### TEXTO MOSTRADO
__________

In Memoriam... Miguel.
Dicen que
el ocio es la madre de todos los vicios, como si cada uno de estos fuese a ser
paridos por un momento de esparcimiento y descanso. Se debió haber aclarado que
cualquier extremo dentro del ocio, como lo puede ser el no trabajar, hace a la
fertilidad de un estado vicioso; pero para ello es necesario que se cumplan una
serie de circunstancias que, sumadas den como resultado que un hecho se
convierta en hábito, y este sea malo para la salud física, mental o espiritual
como para que se considere un vicio. Además habría que analizar si tal hábito
es realmente perjudicial, o si encierra un beneficio que ponga en dudas su
maldad para la persona o el ambiente.
Pero aún
queda más, porque un supuesto vicio se le cataloga como tal, si incumple las
normas y leyes de la sociedad, y allí entraríamos a juzgar si esta es la que
queremos como lugar de socializar, o por el contrario que no apetezca nuestras
expectativas.
De hecho
sabemos que al nacer la aprobación a ese conjunto de leyes de convivencia, es
tácita, y con total sumisión aceptamos que se nos moldee de acuerdo a las
exigencias preconcebidas, en función de preservarnos como buenos habitantes de
la sociedad humana.
Claro que
podemos disentir con holgura si la sociedad que suponemos humana, la analizamos
desde los diferentes puntos de vista, ya que no serán las mismas normas para la
sociedad occidental y medianamente cristiana, comparada con la también
occidental pero no cristiana de los musulmanes o la tribu Himba de Namibia, África,
donde su Dios es Mukuru, o la Mursi que son animistas y suelen llevar platos de
arcilla en sus labios y orejas.
Por lo
tanto que haya nacido en occidente no me hace ser parte de los Mursi y de los cristianos
a la vez, ya que sus leyes difieren bastante.
Así fue
que nací en occidente, en una sociedad cristiana, con leyes dadas para un país
emergente y con posibilidades de acceso al mundo de los europeos y
estadounidenses, amén de los de mi sector sudamericano.
Desde el
primer momento de vida, esta estuvo signada por las costumbres y reglas de una
sociedad que tiene al trabajo como una obligación irrenunciable, el
reconocimiento de un Dios único y Todopoderoso, que tiene algunos nombres en su
haber. También de modo tácito acepté premisas como: “El trabajo dignifica al
hombre”, “Las mujeres son el sexo débil”, “Los precios de los artículos siempre
tenderán al alza”, “El dinero es el motor del progreso” y la “Gente blanca son mejores
que los de piel oscura o semi-oscura”

__________

### TAREAS DEL EJERCICIO
1 - Según el texto sobre el ocio, ¿cómo se llama el Dios de la tribu Himba de Namibia?
2 - Extrae sin cambios del texto sobre el ocio el fragmento que va desde "In Memoriam... Miguel." hasta "o el ambiente.", ambos incluidos.

### DATOS PROPORCIONADOS
__________

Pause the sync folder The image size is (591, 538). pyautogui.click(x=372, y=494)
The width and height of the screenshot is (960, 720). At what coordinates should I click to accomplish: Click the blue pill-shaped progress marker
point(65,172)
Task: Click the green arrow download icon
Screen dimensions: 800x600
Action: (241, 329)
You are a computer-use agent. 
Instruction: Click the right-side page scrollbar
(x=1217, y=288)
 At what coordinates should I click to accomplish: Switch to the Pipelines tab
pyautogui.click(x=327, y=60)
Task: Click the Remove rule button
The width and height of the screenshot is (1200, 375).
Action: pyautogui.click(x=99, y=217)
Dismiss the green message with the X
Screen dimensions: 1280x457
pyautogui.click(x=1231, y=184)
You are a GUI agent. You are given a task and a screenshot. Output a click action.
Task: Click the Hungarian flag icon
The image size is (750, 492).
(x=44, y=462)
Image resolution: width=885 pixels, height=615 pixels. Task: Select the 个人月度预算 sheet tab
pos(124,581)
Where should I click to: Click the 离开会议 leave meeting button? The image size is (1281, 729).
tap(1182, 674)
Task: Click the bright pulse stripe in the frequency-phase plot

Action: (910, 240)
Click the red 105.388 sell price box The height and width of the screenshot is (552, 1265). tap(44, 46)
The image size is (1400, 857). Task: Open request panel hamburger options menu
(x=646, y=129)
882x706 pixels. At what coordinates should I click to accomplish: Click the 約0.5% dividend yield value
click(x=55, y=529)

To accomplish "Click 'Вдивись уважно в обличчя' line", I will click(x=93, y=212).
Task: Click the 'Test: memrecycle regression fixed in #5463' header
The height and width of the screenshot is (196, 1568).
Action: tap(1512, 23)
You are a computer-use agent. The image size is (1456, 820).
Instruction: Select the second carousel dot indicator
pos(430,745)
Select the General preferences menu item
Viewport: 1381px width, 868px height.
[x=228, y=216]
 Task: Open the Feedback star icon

__________

### RESPUESTAS ESCRITAS
1 - Mukuru.

2 -
In Memoriam... Miguel.
Dicen que
el ocio es la madre de todos los vicios, como si cada uno de estos fuese a ser
paridos por un momento de esparcimiento y descanso. Se debió haber aclarado que
cualquier extremo dentro del ocio, como lo puede ser el no trabajar, hace a la
fertilidad de un estado vicioso; pero para ello es necesario que se cumplan una
serie de circunstancias que, sumadas den como resultado que un hecho se
convierta en hábito, y este sea malo para la salud física, mental o espiritual
como para que se considere un vicio. Además habría que analizar si tal hábito
es realmente perjudicial, o si encierra un beneficio que ponga en dudas su
maldad para la persona o el ambiente.